Estate sales - buying a bit of modern history

The woman known as Bea liked her jazz soft and her jokes old-fashioned and bawdy. She wore Chanel No. 5 and floral head scarves that softened her angular face. She enjoyed reading Bennett Cerf on a chaise by the pool and biographies of Bette Davis and Ellen DeGeneres before bed. She wasn't much of a cook, but she knew how to make pickled peaches and light-as-a-feather matzo balls.

I never met Bea, but I know all this, and more, about her because I'm a regular at estate sales in southern California. Addict might be more apt.

I don't go for the bargains, though I can appreciate the thrill of getting a chipped antique armoire for $150 or a pristine pre-Reese Witherspoon copy of "Vanity Fair" for a couple of bucks. Instead, I'm drawn to these sales by the stories they promise - a "This Is Your Life, George Bailey" tour that is arguably a thousand times richer and more interesting than any original screenplay. By the time I walk out of a newly abandoned home, I not only know what kind of music and books the owners favored, I'm also privy to which sports they played in high school, their career achievements, and their favorite annual vacation spots.

At a typical estate sale, the doors to the house are thrown open at 9 a.m. (early birds are kept at bay by yellow police tape) and a Kmart-esque greeter waves visitors in with an "everything's for sale." He does mean everything, from the mahogany bed frame in the master bedroom to canned squid and half-used bottles of hot sauce in the kitchen cabinet. By the end of the weekend, an armful of items is likely to fetch an asking price of less than $5. What doesn't sell is usually delivered to the nearest Goodwill store.

After Bea died, her family put her home up for sale and hired professional liquidators to price and hawk her belongings to the public. Even a framed photo of her beaming next to Bobby Kennedy and awards for radio commercials she'd written and produced for Plymouth Barracuda and Western Airlines were up for grabs. People swarmed her sprawling white-brick ranch home, playing Chopsticks on the grand piano, shaking copper teapots, and riffling through stacks of books like "Humor from Harper's," copyright 1925, and the frayed rules guide for a Dallas country club. One man spent an hour trying to persuade the sales coordinators to sell him the pea-green shag rug in the guest house. They reached the new owner, who told them to ring it up.

It all may seem coldhearted, but estate sales are a big business these days. The National Auctioneers Association estimates $9.9 billion in personal property was sold through estate liquidation in 2004 - that's roughly as big as the $10 billion a year domestic video game industry.
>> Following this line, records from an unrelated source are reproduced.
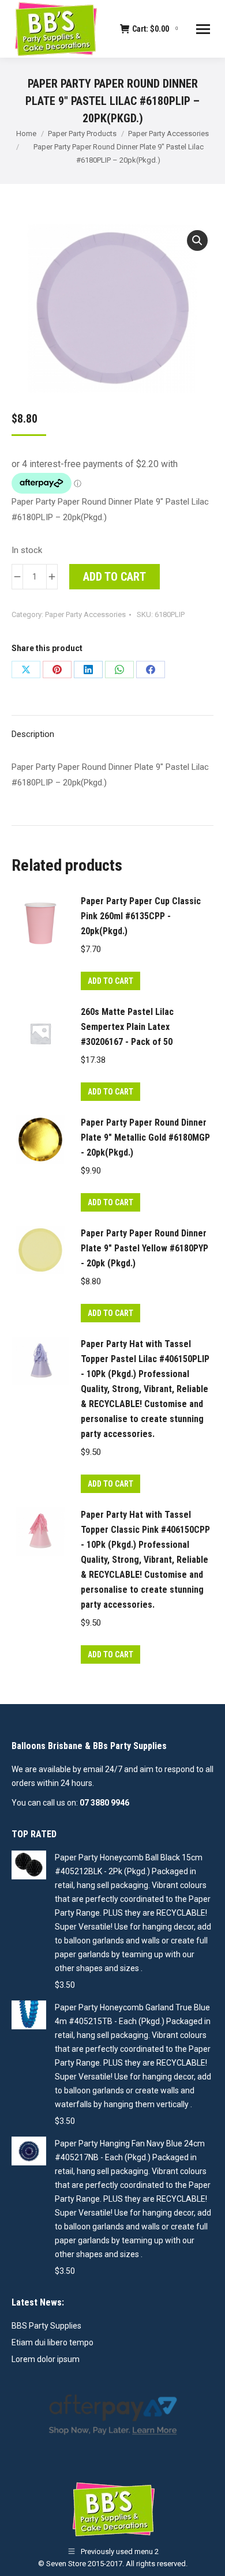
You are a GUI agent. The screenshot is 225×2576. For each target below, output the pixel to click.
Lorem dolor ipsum (46, 2359)
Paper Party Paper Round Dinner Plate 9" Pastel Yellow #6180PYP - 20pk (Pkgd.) (144, 1248)
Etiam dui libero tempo (52, 2342)
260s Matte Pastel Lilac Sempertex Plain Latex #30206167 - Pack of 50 (127, 1026)
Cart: (155, 28)
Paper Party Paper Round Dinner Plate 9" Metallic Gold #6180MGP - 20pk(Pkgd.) (145, 1137)
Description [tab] (33, 734)
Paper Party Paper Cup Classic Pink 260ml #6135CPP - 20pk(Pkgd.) (141, 916)
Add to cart (114, 577)
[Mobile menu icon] (203, 29)
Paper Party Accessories (85, 614)
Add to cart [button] (110, 981)
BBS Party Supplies (46, 2325)
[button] (197, 240)
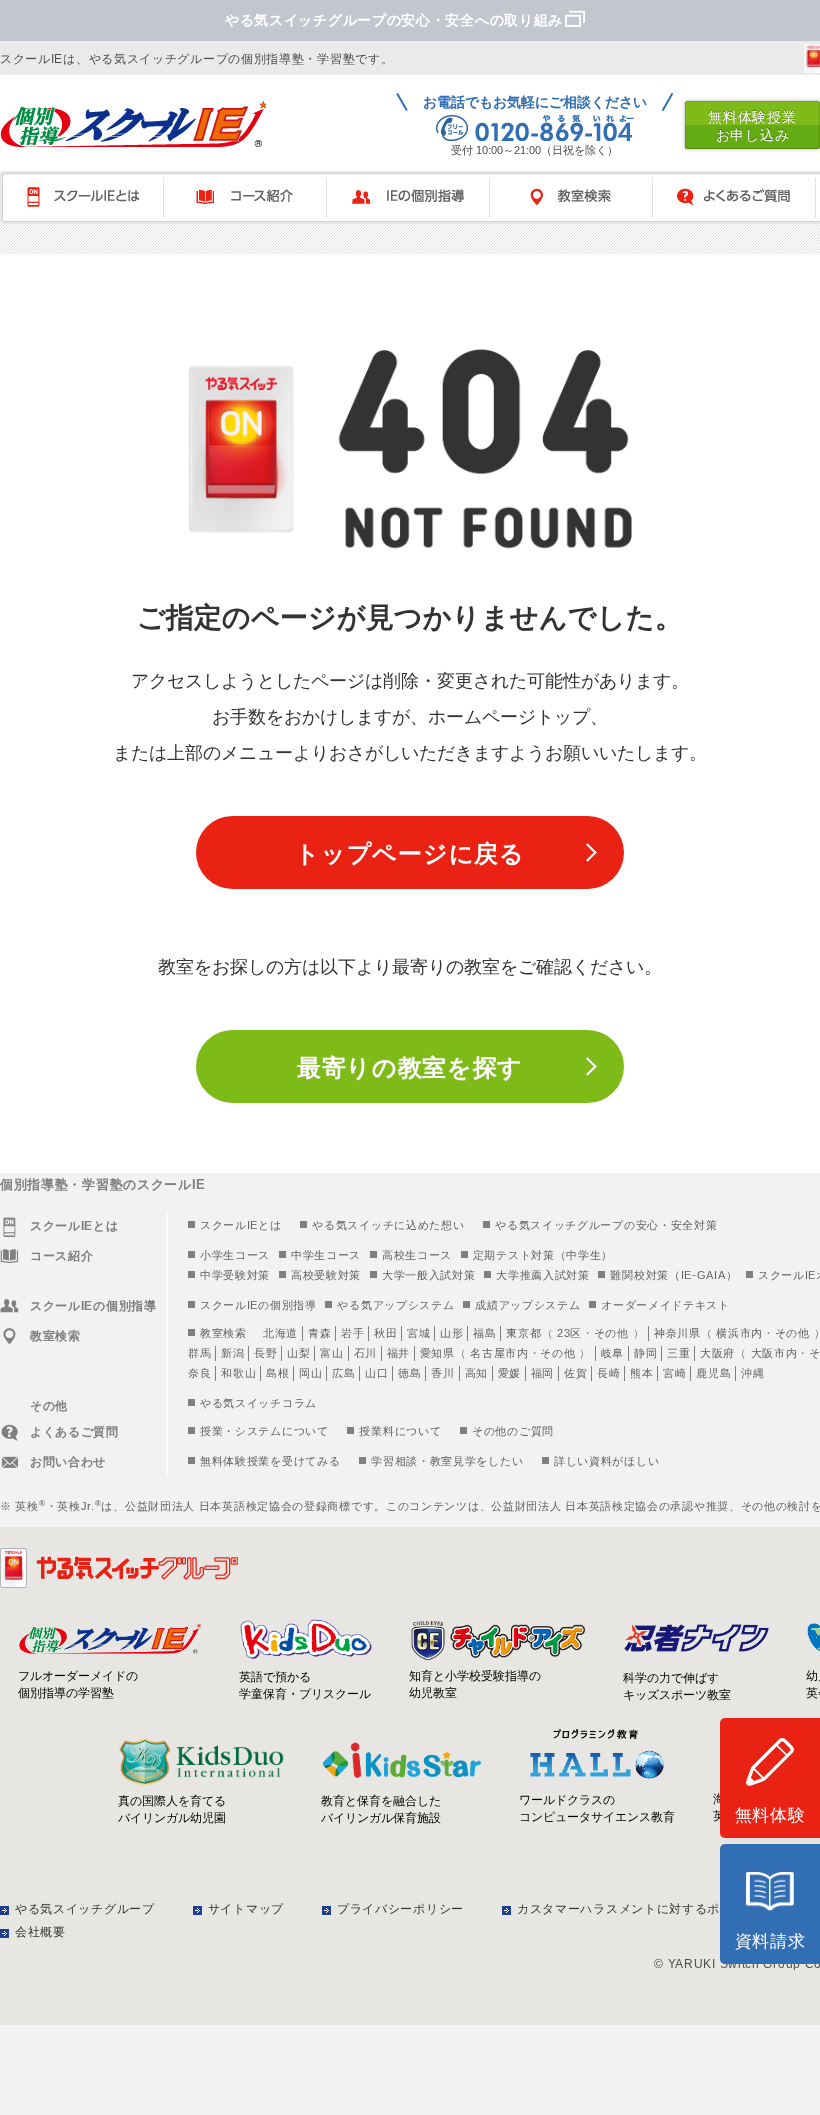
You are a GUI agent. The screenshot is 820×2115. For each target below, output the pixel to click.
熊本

The Los Angeles-area Yellow Pages alone lists more than 20 estate liquidators, with names like "All Manor of Things," and that doesn't even count the dozens of mom-and-pop operators.

As loved ones pass away in faraway places or move to assisted-living facilities, more families have turned to liquidators in recent years to help sort through a near-century's worth of photographs, china, and Christmas ornaments. In L.A., the events take on a "Sunset Boulevard" quality in which visions of some would-be Norma Desmond linger among the closets full of feather boas and musty copies of Daily Variety. I still wonder, for example, if the owner of the Pasadena Craftsman with half a dozen circa-1983 screenplay-writing books ever did sell a script or if he ended up taking a nine-to-five office job and never looked back. Or if the magnificent silver go-go boots tucked amid an otherwise drab wardrobe in a San Fernando Valley townhouse were purchased for a long-ago audition that never resulted in a callback.

In "A Heartbreaking Work of Staggering Genius," the writer Dave Eggers calls estate-sale patrons "enthusiasts of possessions of the recently dead." His disdain is understandable. Estate sales really don't belong in today's world of digital cameras and feng sui consultants. And some bargain hunters show little regard for the belongings they are fingering, sizing up the house they are about to enter as a contestant on "Let's Make a Deal" might have looked at Door No. 3, and boldly opening cabinet drawers and closets to make sure they haven't missed anything.

On one hand, I feel guilty for deliberately entering a stranger's private life. On the other, by the time I've walked through the house, I feel protective of the former owners and the life stories lingering in their possessions. The last thing I want is for Bea's signed 1933 cookbook by the chef of the Broadway restaurant Rector's, along with her handwritten recipes, to end up in a trash bin.

A few weeks after Bea's estate sale, I passed her former home on a routine jog around the neighborhood. The house, tennis court, and guest quarters were gone, and her once-meticulous front lawn had been turned into a field of dirt and debris. Even the trees had been uprooted and carted away to make room for a bigger, newer version of a place that had once presumably represented nirvana for a starry-eyed young bride from Texas.

I took some comfort in knowing that at least her recipe for matzo balls will be around for a while longer.

Laura Randall is a freelance writer.